Throughout the 1930s, Che remained engaged in resistance and educational work. He supported the formation of the Second United Front and helped establish schools for displaced youth in Xi'an. During this period, he worked closely with figures such as Zhang Xueliang and Yang Hucheng, advocating cooperation against Japanese aggression. He was briefly arrested by Nationalist authorities but was released after intervention from various parties.

After 1945, Che returned to Northeast China and assumed leadership roles in education under the new political order. He served as Vice Chairman of the Nenjiang Provincial People's Government and later held positions including head of the Education Committee of the Northeast Administrative Commission and president of Harbin University. He joined the Chinese Communist Party in 1946 and played a key role in restructuring education in the region.

Following the establishment of the People's Republic of China in 1949, Che held several important positions, including vice governor of Liaoning Province and Vice Chairman of the Liaoning Provincial Committee of the Chinese People's Political Consultative Conference. He also served as a member of the Standing Committee of the National Committee of the Chinese People's Political Consultative Conference and as Vice Chairman of the China Association for Promoting Democracy. In addition, he was elected as a deputy to the first three National People's Congresses.
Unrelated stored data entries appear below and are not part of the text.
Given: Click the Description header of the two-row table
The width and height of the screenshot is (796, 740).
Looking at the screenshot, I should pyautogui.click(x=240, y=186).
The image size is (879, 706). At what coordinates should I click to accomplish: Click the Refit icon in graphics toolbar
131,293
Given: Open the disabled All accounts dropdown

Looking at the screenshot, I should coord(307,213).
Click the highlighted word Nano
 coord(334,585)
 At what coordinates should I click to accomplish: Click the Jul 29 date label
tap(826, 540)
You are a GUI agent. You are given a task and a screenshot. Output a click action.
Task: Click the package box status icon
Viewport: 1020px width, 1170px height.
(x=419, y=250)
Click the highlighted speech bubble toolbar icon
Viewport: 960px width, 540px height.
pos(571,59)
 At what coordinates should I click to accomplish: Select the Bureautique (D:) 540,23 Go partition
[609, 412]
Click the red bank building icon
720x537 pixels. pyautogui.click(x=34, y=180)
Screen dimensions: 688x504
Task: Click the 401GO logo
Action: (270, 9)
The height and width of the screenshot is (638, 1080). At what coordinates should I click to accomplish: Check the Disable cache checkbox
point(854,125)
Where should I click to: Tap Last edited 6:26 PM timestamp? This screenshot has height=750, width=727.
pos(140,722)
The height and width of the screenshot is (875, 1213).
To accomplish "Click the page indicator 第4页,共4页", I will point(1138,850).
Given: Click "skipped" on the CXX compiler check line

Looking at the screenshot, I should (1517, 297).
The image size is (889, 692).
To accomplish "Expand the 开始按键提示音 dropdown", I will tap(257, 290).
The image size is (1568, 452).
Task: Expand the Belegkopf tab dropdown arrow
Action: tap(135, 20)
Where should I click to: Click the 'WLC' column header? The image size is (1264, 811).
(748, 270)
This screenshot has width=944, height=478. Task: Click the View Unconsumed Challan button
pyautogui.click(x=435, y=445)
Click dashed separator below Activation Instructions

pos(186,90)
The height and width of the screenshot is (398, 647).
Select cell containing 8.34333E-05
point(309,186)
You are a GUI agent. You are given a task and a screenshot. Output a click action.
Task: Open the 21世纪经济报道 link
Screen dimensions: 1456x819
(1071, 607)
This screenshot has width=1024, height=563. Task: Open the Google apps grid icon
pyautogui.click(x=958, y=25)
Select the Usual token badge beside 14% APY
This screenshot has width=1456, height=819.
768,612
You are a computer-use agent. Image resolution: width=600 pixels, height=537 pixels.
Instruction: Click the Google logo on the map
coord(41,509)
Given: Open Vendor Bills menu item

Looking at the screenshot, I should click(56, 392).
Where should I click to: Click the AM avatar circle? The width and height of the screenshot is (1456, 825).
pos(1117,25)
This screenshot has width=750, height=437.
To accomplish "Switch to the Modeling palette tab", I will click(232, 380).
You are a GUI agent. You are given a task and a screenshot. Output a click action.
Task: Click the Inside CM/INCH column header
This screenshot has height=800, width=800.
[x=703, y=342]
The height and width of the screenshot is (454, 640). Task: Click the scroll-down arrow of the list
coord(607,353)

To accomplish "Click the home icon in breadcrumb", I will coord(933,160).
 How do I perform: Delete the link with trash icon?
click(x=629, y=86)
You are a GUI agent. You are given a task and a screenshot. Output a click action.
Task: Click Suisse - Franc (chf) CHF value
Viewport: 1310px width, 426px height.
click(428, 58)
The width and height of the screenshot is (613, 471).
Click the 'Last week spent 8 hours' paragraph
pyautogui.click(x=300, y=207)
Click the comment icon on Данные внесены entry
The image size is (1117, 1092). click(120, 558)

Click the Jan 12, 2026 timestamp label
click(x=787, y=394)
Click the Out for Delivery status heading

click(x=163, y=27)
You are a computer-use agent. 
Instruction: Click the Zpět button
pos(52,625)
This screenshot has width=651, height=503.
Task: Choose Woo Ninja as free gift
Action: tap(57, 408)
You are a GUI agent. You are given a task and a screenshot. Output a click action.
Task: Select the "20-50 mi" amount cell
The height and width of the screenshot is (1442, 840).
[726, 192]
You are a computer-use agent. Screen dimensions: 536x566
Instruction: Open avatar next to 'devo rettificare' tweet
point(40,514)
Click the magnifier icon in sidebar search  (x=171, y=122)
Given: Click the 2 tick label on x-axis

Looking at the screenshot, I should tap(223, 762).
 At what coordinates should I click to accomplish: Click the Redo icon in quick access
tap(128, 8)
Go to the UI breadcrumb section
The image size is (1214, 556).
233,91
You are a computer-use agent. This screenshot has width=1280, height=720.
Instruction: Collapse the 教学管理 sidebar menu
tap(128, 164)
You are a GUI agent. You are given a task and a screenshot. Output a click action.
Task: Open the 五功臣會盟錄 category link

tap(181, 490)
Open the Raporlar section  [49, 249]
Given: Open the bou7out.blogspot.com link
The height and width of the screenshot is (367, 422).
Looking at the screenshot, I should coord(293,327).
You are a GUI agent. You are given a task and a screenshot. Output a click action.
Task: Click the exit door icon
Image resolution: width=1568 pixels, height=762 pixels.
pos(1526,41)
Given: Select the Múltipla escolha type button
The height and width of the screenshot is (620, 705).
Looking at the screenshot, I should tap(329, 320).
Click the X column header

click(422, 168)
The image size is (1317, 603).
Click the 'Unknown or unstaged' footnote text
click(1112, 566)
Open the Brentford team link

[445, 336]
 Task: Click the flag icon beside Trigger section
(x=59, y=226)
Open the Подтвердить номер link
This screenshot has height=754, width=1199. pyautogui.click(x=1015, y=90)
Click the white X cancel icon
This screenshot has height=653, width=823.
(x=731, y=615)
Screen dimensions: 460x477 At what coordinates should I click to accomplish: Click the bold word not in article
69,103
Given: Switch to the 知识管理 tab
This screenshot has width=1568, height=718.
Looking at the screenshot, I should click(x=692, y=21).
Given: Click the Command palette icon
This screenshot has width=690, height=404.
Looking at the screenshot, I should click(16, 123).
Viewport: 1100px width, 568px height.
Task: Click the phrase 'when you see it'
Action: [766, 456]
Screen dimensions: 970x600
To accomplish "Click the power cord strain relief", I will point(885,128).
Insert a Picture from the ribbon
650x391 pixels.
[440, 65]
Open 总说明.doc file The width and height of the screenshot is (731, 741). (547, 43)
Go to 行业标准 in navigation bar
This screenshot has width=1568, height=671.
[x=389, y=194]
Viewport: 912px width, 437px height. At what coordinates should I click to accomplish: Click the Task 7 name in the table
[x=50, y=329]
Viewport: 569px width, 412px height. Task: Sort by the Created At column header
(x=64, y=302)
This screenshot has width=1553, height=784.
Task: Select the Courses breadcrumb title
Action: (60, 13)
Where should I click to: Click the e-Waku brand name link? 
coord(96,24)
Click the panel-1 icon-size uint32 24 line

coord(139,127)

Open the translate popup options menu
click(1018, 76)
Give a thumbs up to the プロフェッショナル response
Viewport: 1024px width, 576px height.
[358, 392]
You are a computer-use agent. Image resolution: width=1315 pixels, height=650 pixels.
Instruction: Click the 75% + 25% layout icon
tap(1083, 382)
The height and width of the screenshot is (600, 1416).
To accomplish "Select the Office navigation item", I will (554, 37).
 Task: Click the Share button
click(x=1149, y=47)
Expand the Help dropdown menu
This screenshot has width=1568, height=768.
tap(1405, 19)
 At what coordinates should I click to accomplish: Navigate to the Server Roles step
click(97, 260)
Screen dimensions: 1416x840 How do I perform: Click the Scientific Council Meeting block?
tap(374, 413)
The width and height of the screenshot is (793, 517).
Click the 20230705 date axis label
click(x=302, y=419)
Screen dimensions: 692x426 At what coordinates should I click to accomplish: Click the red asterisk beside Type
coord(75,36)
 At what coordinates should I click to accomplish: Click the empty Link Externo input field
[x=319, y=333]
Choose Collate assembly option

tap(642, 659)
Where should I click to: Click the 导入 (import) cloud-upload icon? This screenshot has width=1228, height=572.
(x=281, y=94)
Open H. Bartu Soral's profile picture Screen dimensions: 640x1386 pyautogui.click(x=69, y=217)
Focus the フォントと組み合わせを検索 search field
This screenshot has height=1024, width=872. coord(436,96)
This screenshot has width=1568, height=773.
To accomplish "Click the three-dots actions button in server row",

During the Cultural Revolution, Che Xiangchen was persecuted and died under unjust circumstances on 8 January 1971, in Panjin at the age of 73. He was posthumously rehabilitated in 1978, and his membership in the Chinese Communist Party was publicly confirmed in 1979.

Che devoted his life to education, advocating democratic, scientific, and mass-oriented educational principles. He emphasized the integration of education with practical work, production, and social development. His book How to Educate the New Generation (1959) outlined his educational philosophy, stressing persuasion, moral education, and cooperation among schools, families, and society. He also played a significant role in establishing regional branches of the China Association for Promoting Democracy in Northeast China.